A basic setup would consist of an Elastic Load Balancer, two EC2 instances for the front end webservers, and a connection to amazon RDS for the backend database. In this case we’ll run Memcached on both EC2 instances, to save some money compared to using elasticache since we’re not memory taxed on these instances. We will use S3 for backups of the web servers. If we had different needs we could incorporate EBS snapshots. Finally, we’ll make sure we have our security groups configured properly to lock down access as much as possible.
Using whatever DNS you have, you create a CNAME to point to the ELB, which we configure to distribute traffic across both web front ends. We have them connect directly to RDS for database uses, bouncing through memcached of course to keep some load off of the DB. Using chef, it’s trivial to ensure memcached is up and running on the private IP’s only, and using security groups, we can ensure that ONLY the machines in the WEB_FE security group have access to port 11211 on the private IP’s. This way your application can list both memcached servers, and distribute the load.
Since chef is configuring the machines for us, it’s easy to have it add cronjobs to use something such as s3sync to sync whatever data we want to s3 for backup directly from the EC2 instances. By default I like to do daily, weekly, and monthly backups.
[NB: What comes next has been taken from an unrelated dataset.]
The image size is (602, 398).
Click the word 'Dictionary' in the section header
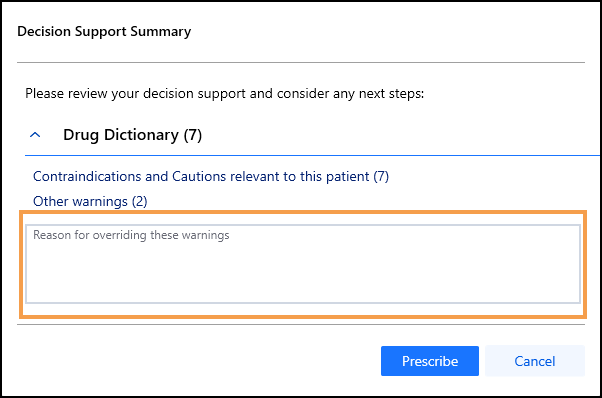point(141,135)
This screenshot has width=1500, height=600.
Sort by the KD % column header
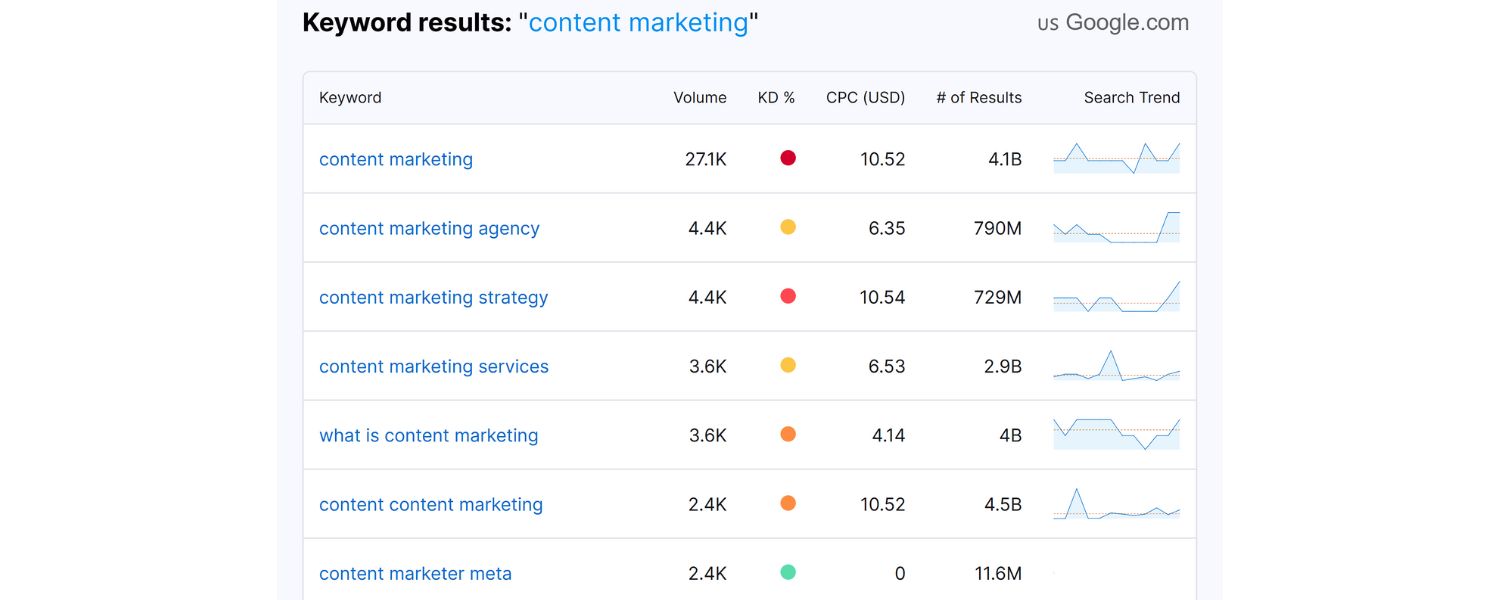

This can easily be tweaked depending on how many backups you want, and how much money you want to spend! If you want a complete hard drive image, we can script EBS snapshots, to happen on whatever timeframe you would prefer.
Once everything is up and running, have a nice, basic environment up and running!
We can expand on this, and spin up dev environments that are IDENTICAL to the production environment quickly and easily, since the configuration is all stored in chef. Chef supports multiple environments and handles them gracefully.